Aid access in Ethiopia’s Tigray opens up but not wide enough: UN

United Nations: UN humanitarians have said that access for aid deliveries in Ethiopia’s Tigray region since the cessation of hostilities is improving but not yet up to what is needed.

The UN Office for the Coordination of Humanitarian Affairs (OCHA) said on Monday that it saw “some gradual but tangible improvements in access” since the signing of the November 2 accord between the Tigray People’s Liberation Front and the federal government.

Since the middle of the month, relief deliveries began moving into the northernmost Tigray region, including the regional capital of Mekelle, along the Semera and Kombolcha corridors and to other parts of Tigray along the Gondar corridor in the Amhara region, the office added.

Additionally, OCHA said UN Humanitarian Air Service flights for staff resumed for Mekelle and Shire, Xinhua news agency reported.

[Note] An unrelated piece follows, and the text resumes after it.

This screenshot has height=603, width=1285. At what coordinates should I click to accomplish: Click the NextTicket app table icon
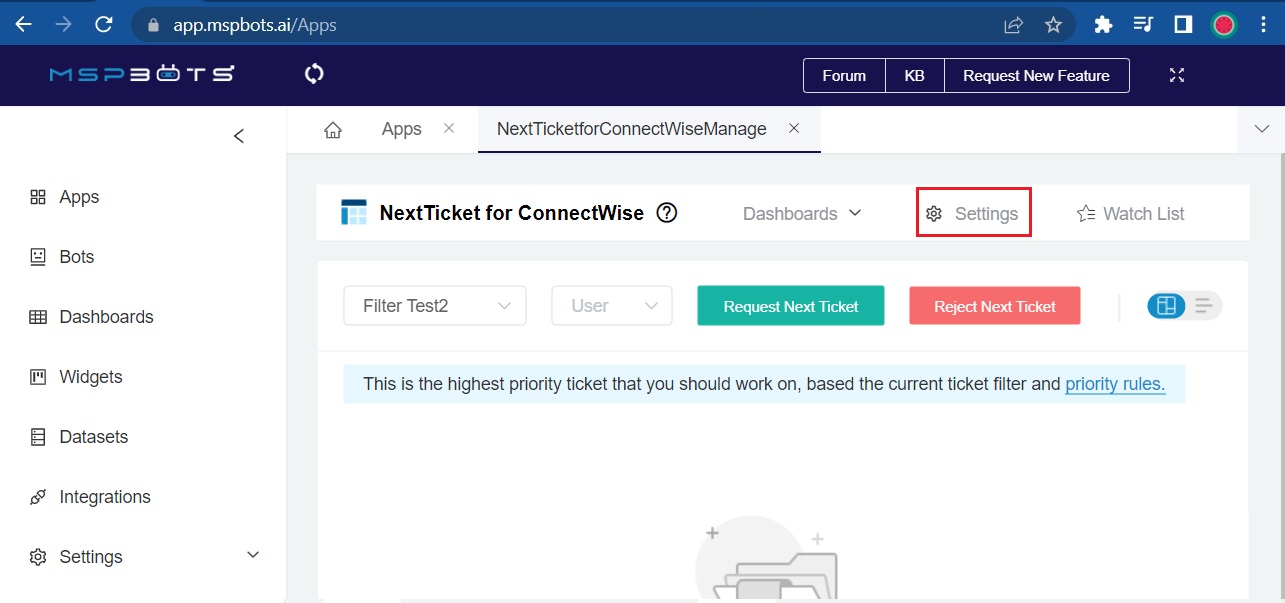click(x=354, y=212)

However, the more than 450 trucks carrying government, UN and non-governmental organisation aid into Tigray between November 15 and 24 is far from what is needed to meet relief in the area, OCHA said.

The trucks mostly carried food aid plus medical and agricultural supplies. Some fuel and cash were brought in.

“More than five million people are in need of food assistance and an estimated 30 per cent of children are facing acute malnutrition,” the office added.

“Sustaining and building on these movements to ensure that the required food and other items can reach all those in need is critical.”

The office said that access to most parts of the neighbouring areas of Amhara and Afar also improved in recent weeks.

“We, along with our partners, are providing food and other assistance, including to displaced people and those who have returned,” OCHA added.

“We need to be able to scale up our work to help all those in need.”

The fighting in Tigray lasted nearly two years. Now Ethiopia is in a historic drought.

The office said that the Bale zone of the Oromia region and the Liban zone of the Somali region are suffering a cholera outbreak with nearly 500 people impacted, including 20 deaths. Hundreds of thousands more remain at risk.

“We, along with our partners, are providing health and water and sanitation assistance,” OCHA said.

“Conflict in western Oromia also continues to drive people from their homes and has hampered our ability to provide aid.”